No diálogo, ela afirma que Fernando Antunes, presidente do PPS-DF e subsecretário de Saúde, achacou a empresa por meio de uma auditoria nos contratos e pediu dinheiro para o PPS. Segundo ela, Antunes afirmou: “Eu só queria que vocês ajudassem o partido.” A Uni Repro recebe R$ 1,6 milhão por mês para prestar serviços gráficos à pasta da Saúde.

No vídeo, Barbosa – demitido sexta-feira, após a revelação de que havia resolvido colaborar com a investigação da Polícia Federal – pergunta a Nerci: “Mas quem é que recebe o dinheiro?” Ela responde: “Ele mesmo. Ele e o irmão dele.” Barbosa volta a indagar: “O Antunes?” E ela repete: “Ele e o irmão.”

O então secretário de Relações Institucionais pergunta sobre quem faz o pagamento. “Eu e, às vezes, até o dono em São Paulo já fez, porque ele (Antunes) tem o partido lá, né?”, diz Nerci. Logo depois, ela cita Freire. “Na última conversa que eu tive com ele (Antunes), ele pediu dinheiro para o partido dele, né, para ajudar o Freire em São Paulo e eu não disse não pra ele.” Em outro vídeo, a empresária entrega uma sacola de loja de sapatos para Barbosa com maços de notas de R$ 100 e R$ 20. Após a contagem do dinheiro, ela deixa o local. Barbosa então se vira para a câmera de vídeo e mostra uma caixa com a dinheirama.

“DAR UMA FREADA”  – Após o encontro com Nerci, Barbosa, de acordo com o inquérito, procurou Arruda no dia 21 de outubro e reclamou da posição do PPS, que teria montado, de conforme o delator, um esquema próprio de arrecadação de recursos ilícitos, atrapalhando os planos do DEM.

“Cê tem de pegar o Antunes e dar uma freada”, diz Barbosa a Arruda, conforme transcrição do inquérito. “Também acho”, responde o governador. Arruda afirma, então, que gostaria de mudar o comando da secretaria. Barbosa destaca: “O Augusto mais o Antunes tomaram muito dinheiro dela, muito.” E completa: “Sei que andaram tomando tudo quanto é dinheiro da mulher e da empresa lá.”

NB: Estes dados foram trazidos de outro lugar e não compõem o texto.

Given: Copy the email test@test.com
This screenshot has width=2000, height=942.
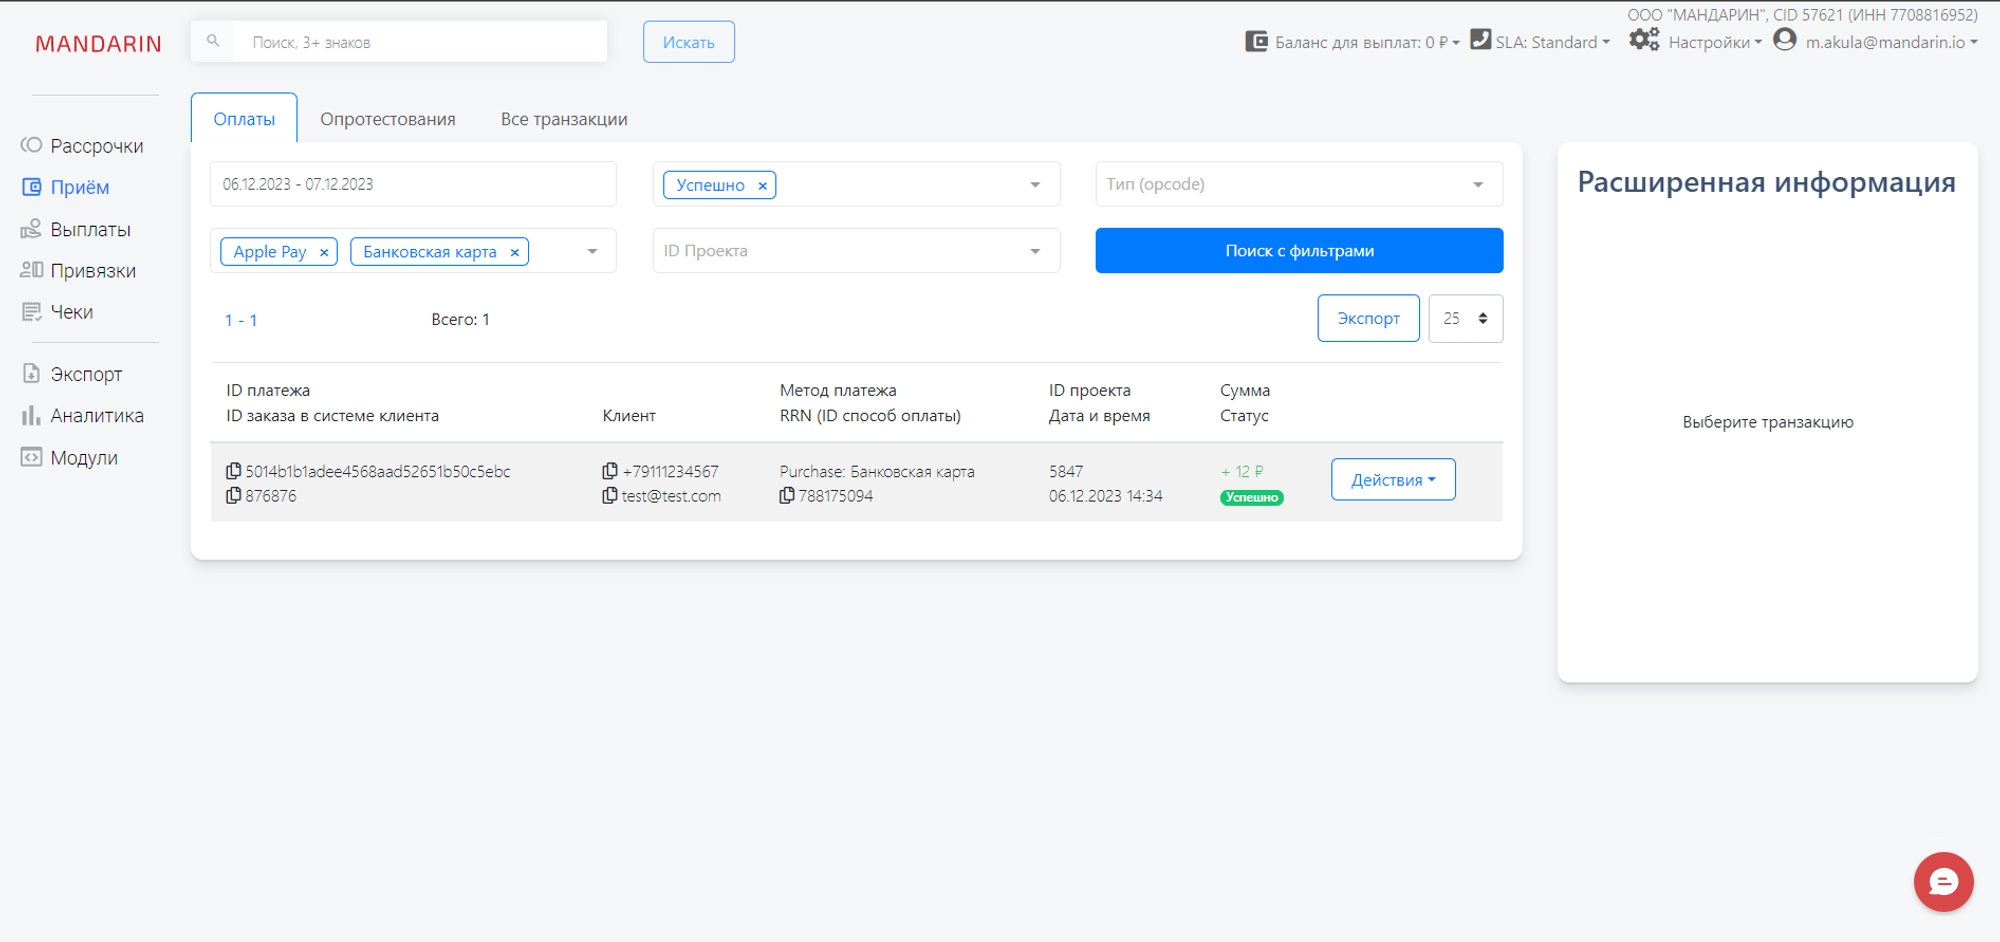Looking at the screenshot, I should coord(609,496).
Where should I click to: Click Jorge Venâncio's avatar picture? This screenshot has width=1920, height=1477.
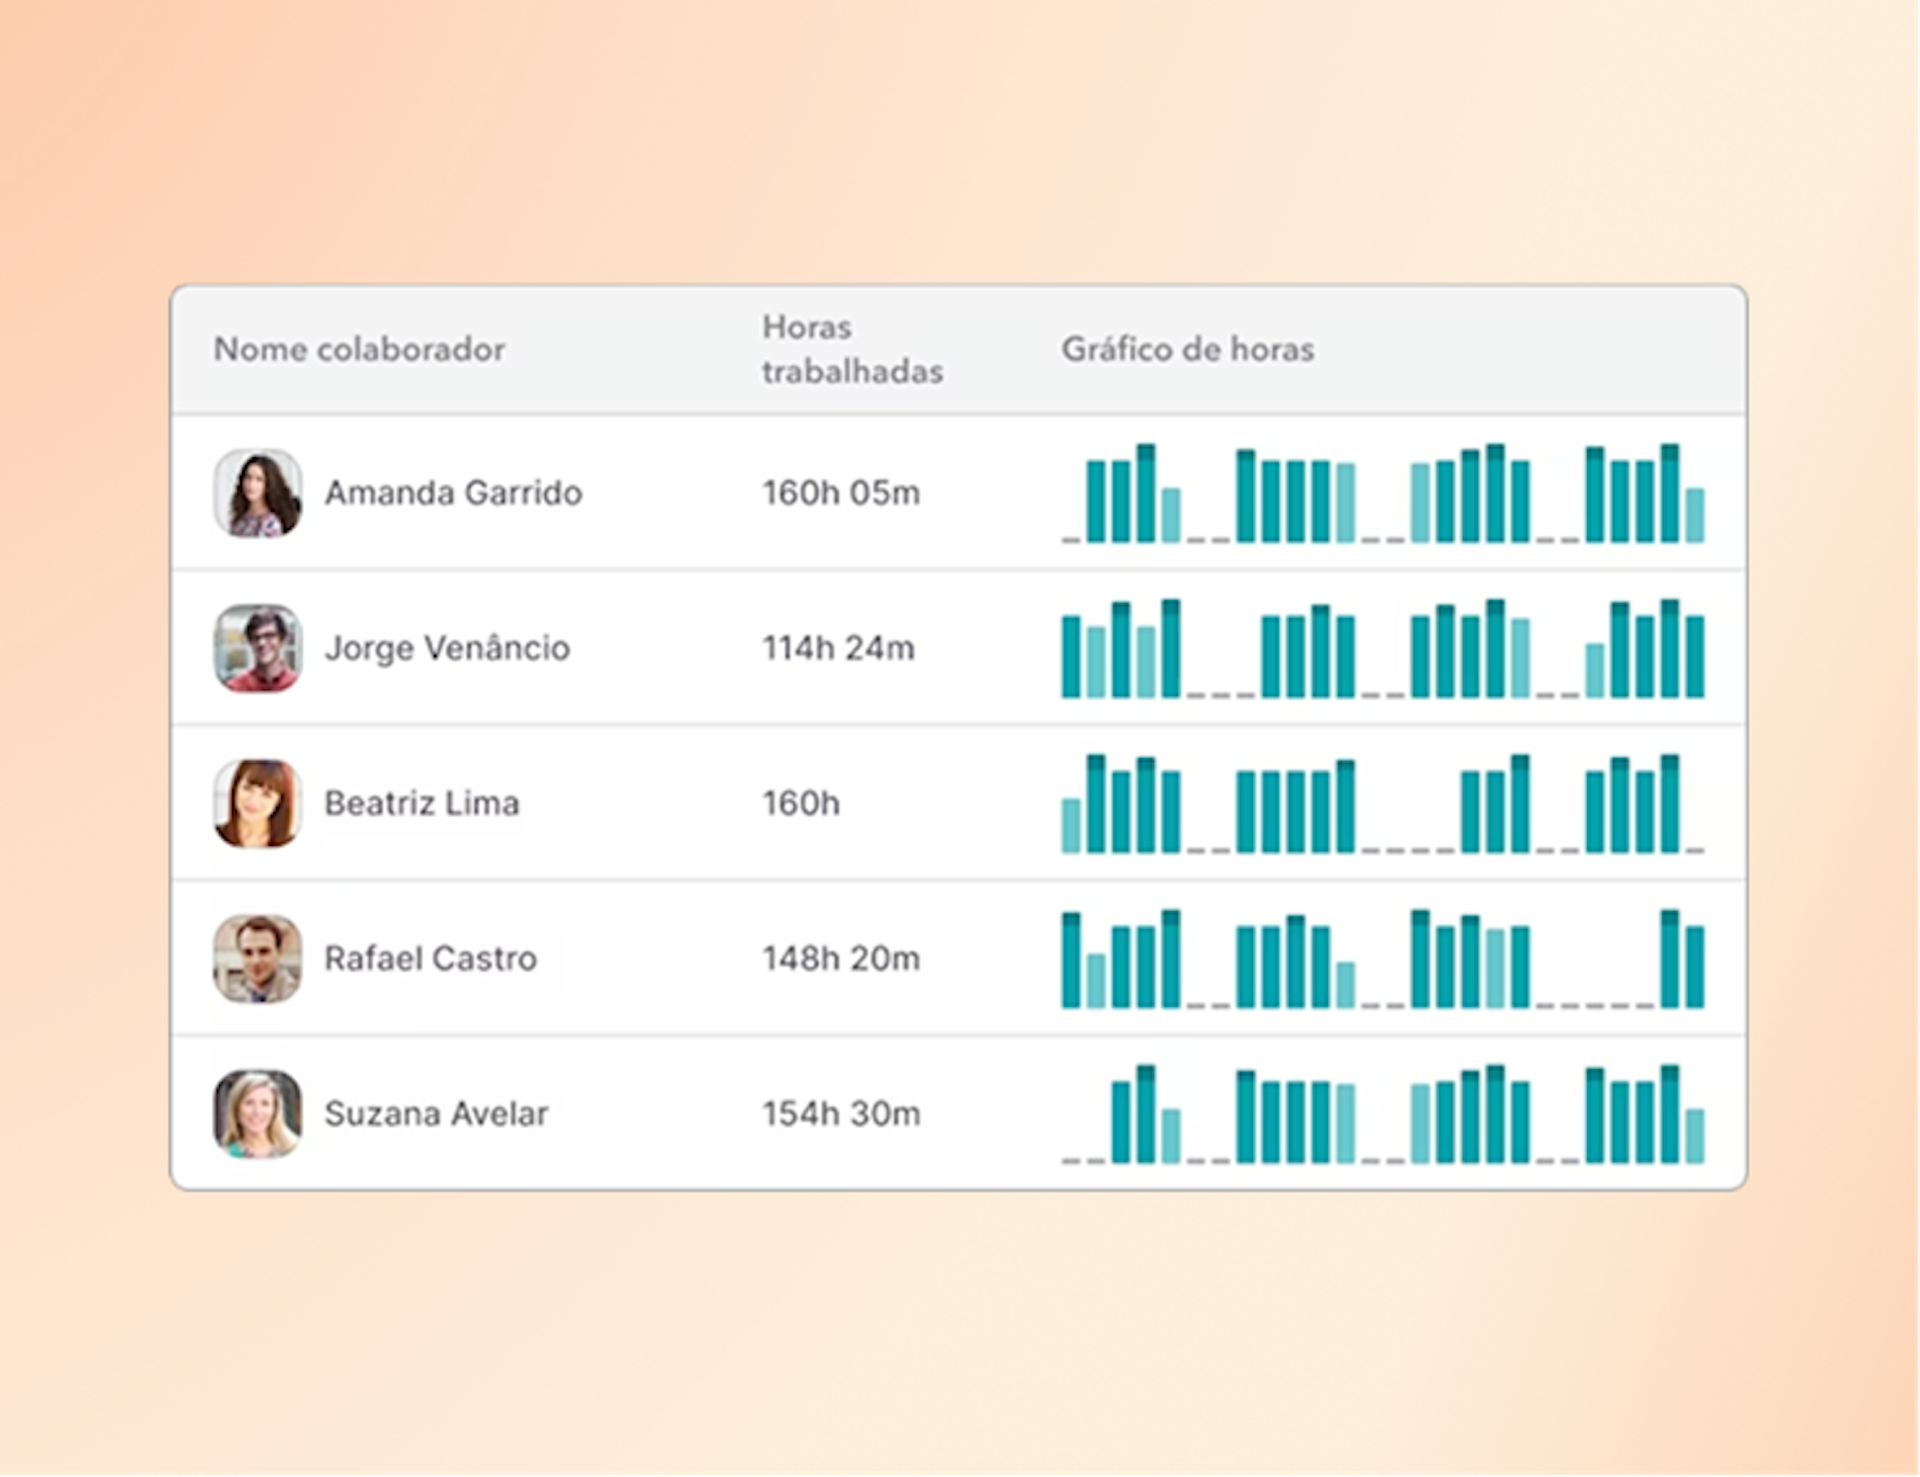[257, 648]
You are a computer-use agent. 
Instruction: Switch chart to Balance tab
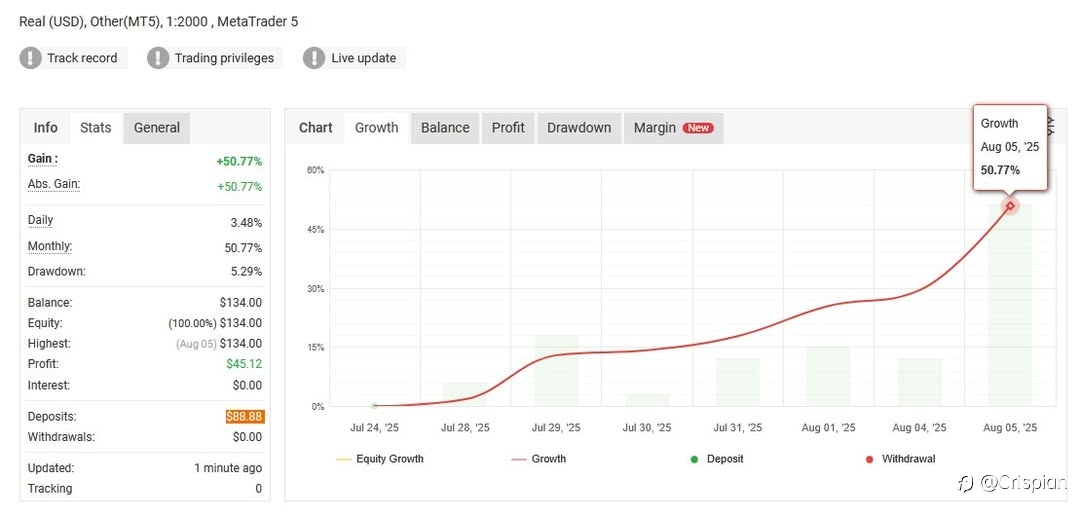click(445, 128)
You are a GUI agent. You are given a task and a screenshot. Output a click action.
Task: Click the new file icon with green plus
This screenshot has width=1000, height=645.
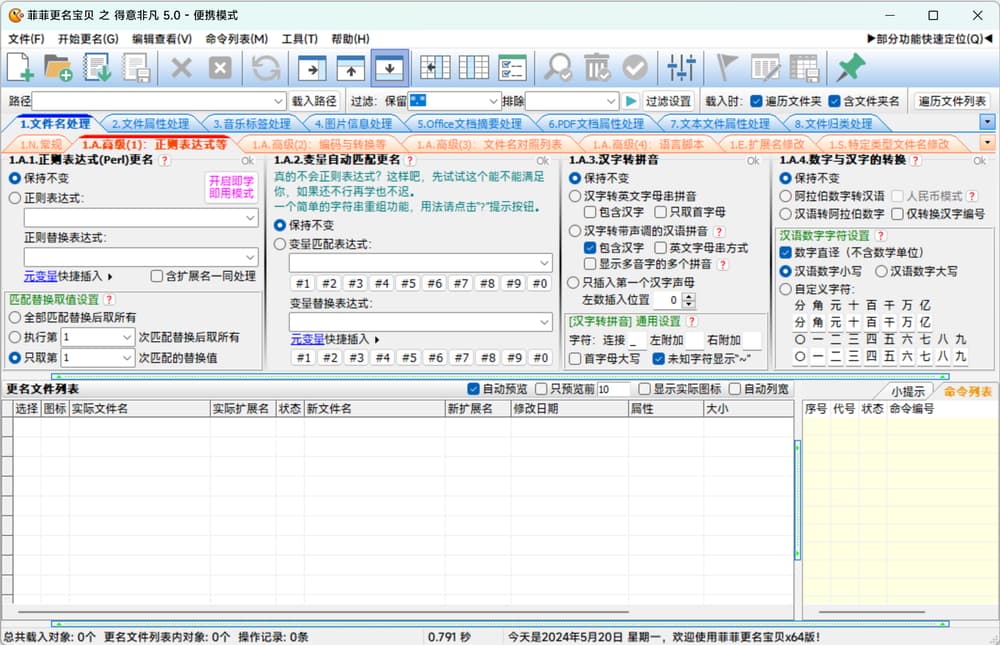point(21,68)
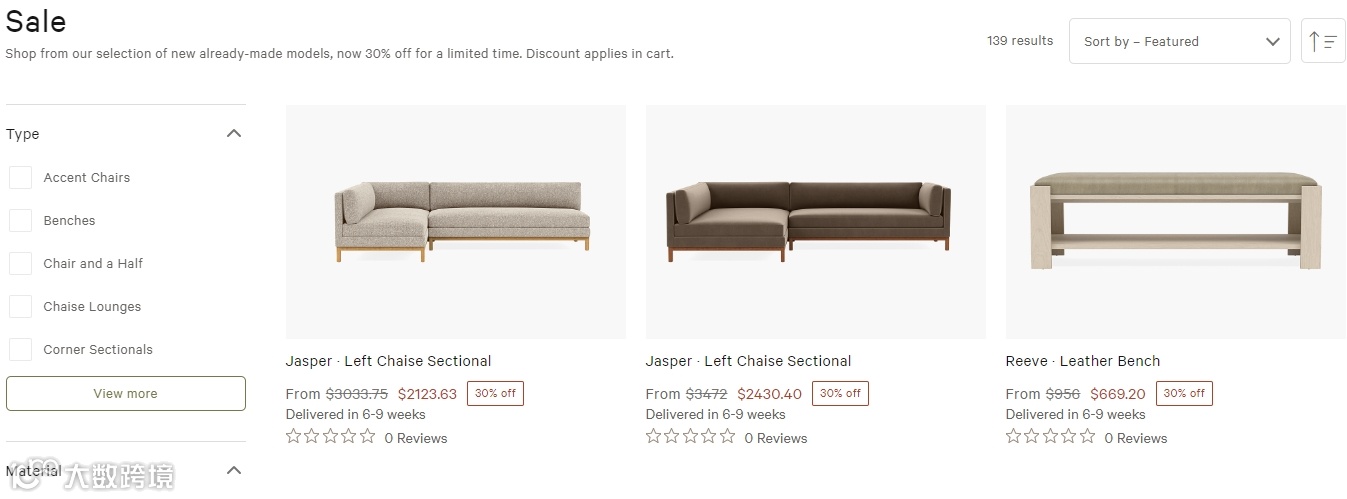Collapse the Type filter section
1347x499 pixels.
[x=234, y=133]
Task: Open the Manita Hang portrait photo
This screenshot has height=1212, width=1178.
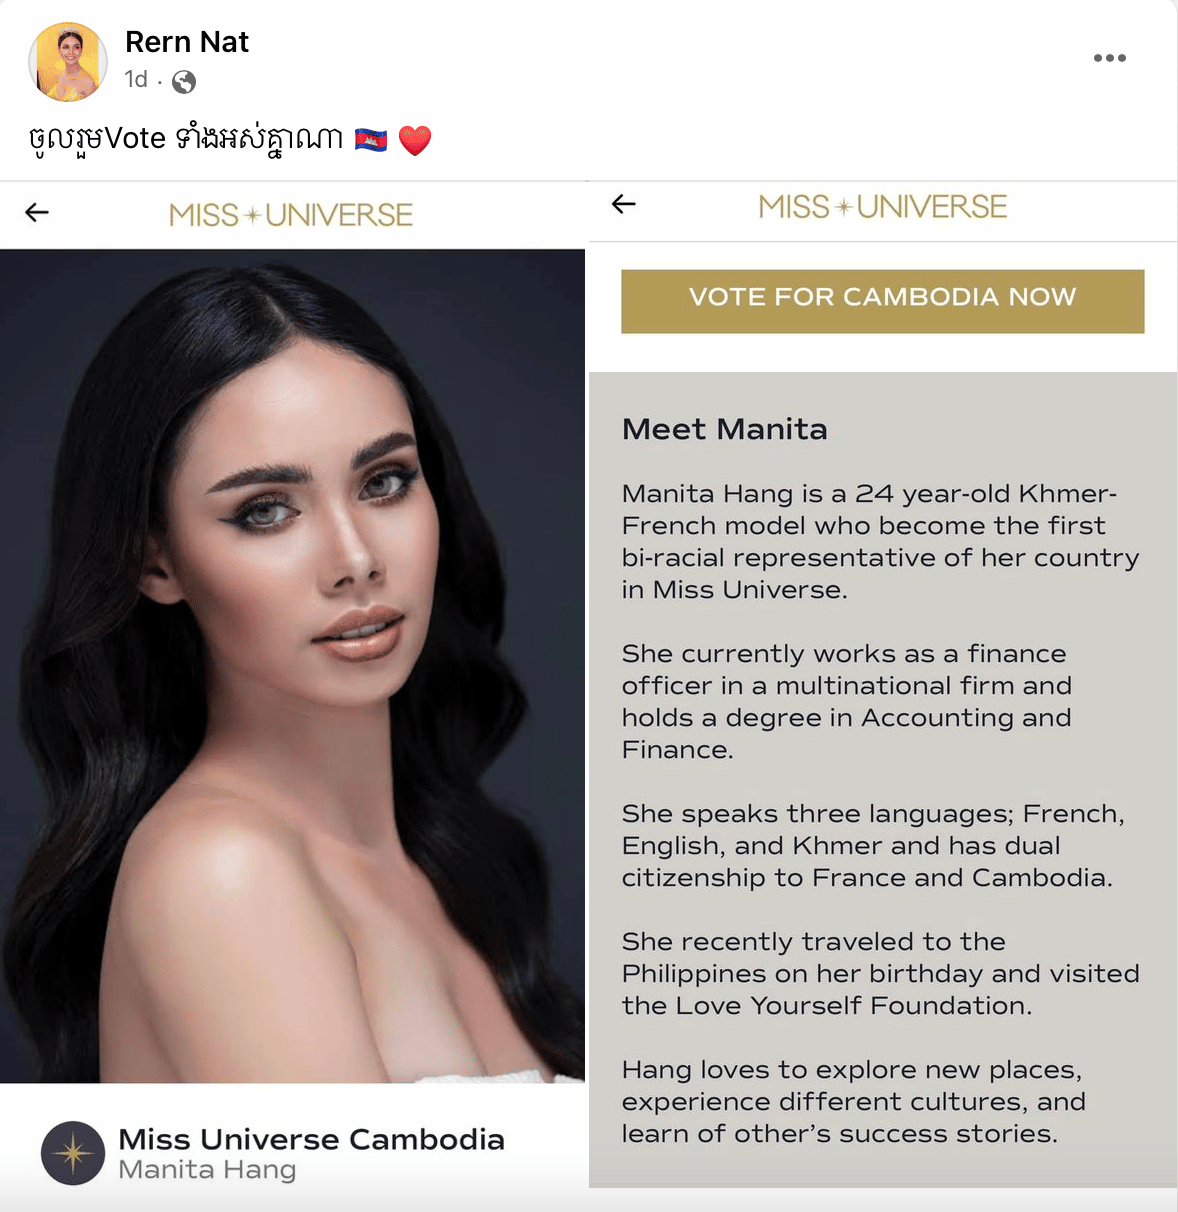Action: (x=292, y=666)
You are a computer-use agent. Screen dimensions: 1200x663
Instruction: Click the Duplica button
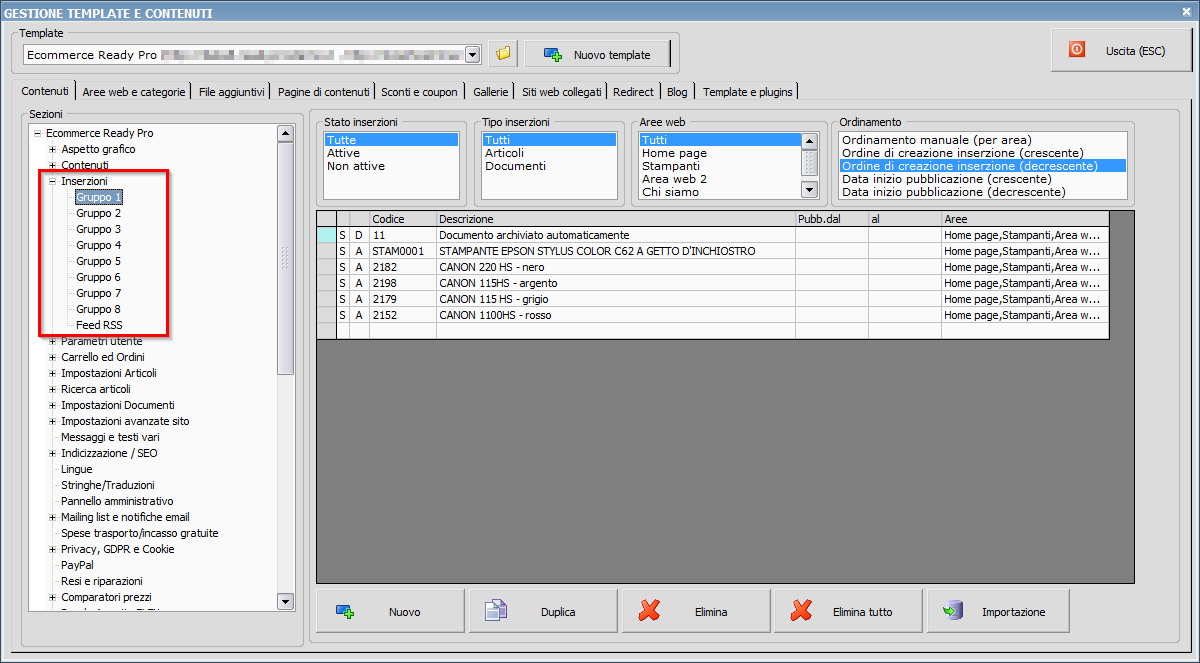(543, 612)
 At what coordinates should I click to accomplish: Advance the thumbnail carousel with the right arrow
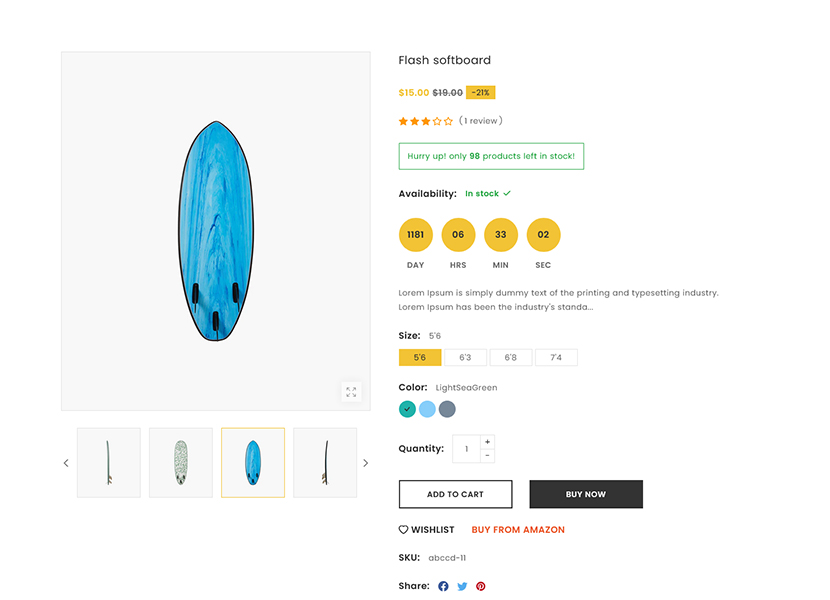pos(366,462)
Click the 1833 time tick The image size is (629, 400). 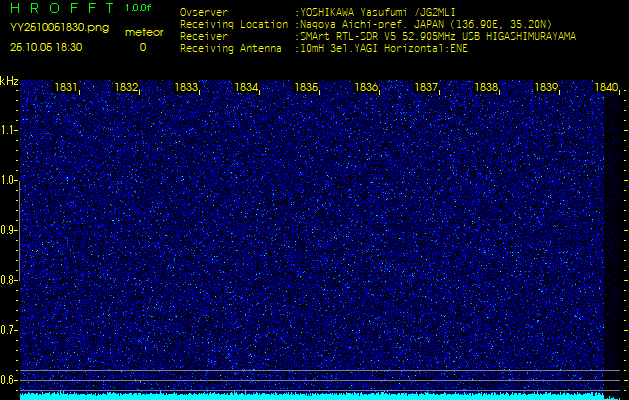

Em outro depoimento, Barbosa relata ainda que Carvalho, Antunes e o empresário Alcyr Collaço dividiam uma propina de R$ 60 mil mensais por meio de um contrato de atendimento telefônico com a empresa Call Tecnologia, prestadora de serviços à Secretaria de Saúde, mas contratada pela estatal Codeplan.

Procurado pelo Estado, Antunes confirmou conhecer Nerci. “Encontrei com ela por duas ou três vezes na secretaria”, disse. Mas negou a afirmação de que pediu dinheiro para ajudar o PPS e o presidente da legenda. “Não existe essa possibilidade. Desconhecemos isso. Está ficando evidente que o Durval tinha esse vídeo para mandar recados”, afirmou. Segundo Antunes, a secretaria chegou a reduzir o valor do contrato com a Uni Repro. “Eu podia apertar e pedir dinheiro diminuindo a fatura?”

Freire afirmou que também desconhece o conteúdo das acusações. “Não tenho nada com isso. Não autorizei ninguém a usar meu nome para pedir dinheiro”, reagiu o presidente do PPS. A reportagem ligou duas vezes para o celular de Carvalho, deixou recado, mas não teve resposta até fechamento da edição.